GCP, Terraform, GCS, Cloud Armor, GCP Load balancing

Cloud Armor Rate Limit rules on a GCS service backend

Hi there, We are going to explore in this post a way to use Cloud Armor rate limiting actions on a GCP load balancer backend bucket target.

As per the Cloud Armor documentation, the supported policy for a Backend bucket in a GCP Load balancer is the Edge security policy which only support the allow and deny actions. This is an inconvenience when we are, for example, serving files from a public bucket and want to use Cloud Armor to ban clients temporarily based on the number of requests. This can cause unexpected outbound traffic and, hence, a spike in our billing. However, we can apply rate limiting to backend services using a workaround, let’s see.

We have several options when creating a GCP Global external Application Load Balancer backend service, from the GCP Documentation:

Each backend service supports one of the following backend combinations:

  • All instance group backends: One or more managed, unmanaged, or a combination of managed and unmanaged instance group backends
  • All zonal NEGs: One or more GCEVM_IP_PORT type zonal NEGs
  • All hybrid connectivity NEGs: One or more NON_GCP_PRIVATE_IP_PORT type NEGs
  • A combination of zonal and hybrid NEGs: GCE_VM_IP_PORT and NON_GCP_PRIVATE_IP_PORT type NEGs †
  • All serverless NEGs: One or more App Engine, Cloud Run, or Cloud Run functions resources
  • One global internet NEG for an external backend
  • Private Service Connect NEGs:
    • Google APIs: a single Private Service Connect NEG
    • Managed services: one or more Private Service Connect NEGs

Aha! One of the options is a Private Service Connect Network Endpoint Group. Private Service Connect (PSC) is a service that allows us to consume managed services or Google APIs from our private network (VPC) without leaving the Google Cloud network.

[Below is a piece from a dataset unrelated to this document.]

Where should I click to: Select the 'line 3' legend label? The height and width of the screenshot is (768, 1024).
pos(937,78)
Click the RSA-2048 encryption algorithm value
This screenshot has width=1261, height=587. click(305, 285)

So, we can use a network endpoint group pointing to the Storage Google API and serve it in a backend service, instead of a bucket service. And apply rate limiting. In essence is just a redirection from the Load balancer backend to the Google storage API.

Setup

TL;DR Repo link

We need the next resources:

  • An external Global Load balancer
  • A PSC Network Endpoint Group
  • A bucket

We don’t need a Private Service Connect (PSC) resource. Instead, we create a Network Endpoint Group resource (NEG) of type PRIVATE_SERVICE_CONNECT targeting the Storage API storage.googleapis.com

resource "google_compute_region_network_endpoint_group" "psc_neg_service_attachment" {
  name                  = "${local.prefix}-psc-neg"
  region                = var.region
  network_endpoint_type = "PRIVATE_SERVICE_CONNECT"
  psc_target_service    = "storage.googleapis.com"
}

Then we create the backend service with the PSC NEG as the backend. As you can see the security_policy here is injecting the Cloud Armor policy to the backend. We’ll explain the security policy in the next blocks.

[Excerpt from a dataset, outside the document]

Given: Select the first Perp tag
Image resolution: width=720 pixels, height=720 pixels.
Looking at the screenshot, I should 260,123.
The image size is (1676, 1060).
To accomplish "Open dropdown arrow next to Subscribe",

resource "google_compute_backend_service" "default" {
  provider = google-beta
  name                            = "${local.prefix}-backend-service"
  enable_cdn                      = false
  security_policy = google_compute_security_policy.policy.id
  load_balancing_scheme = "EXTERNAL_MANAGED"
  log_config {
    enable = true
    sample_rate = 1.0
    optional_mode = "INCLUDE_ALL_OPTIONAL"
  }
  protocol = "HTTP"
  backend {
    group = google_compute_region_network_endpoint_group.psc_neg_service_attachment.id
    capacity_scaler = 1
  }
}

To speed up the process, we’ll use the Load balancer terraform module to create the Load balancer frontend. We will create the url map in a separate resource to define our host and path rules.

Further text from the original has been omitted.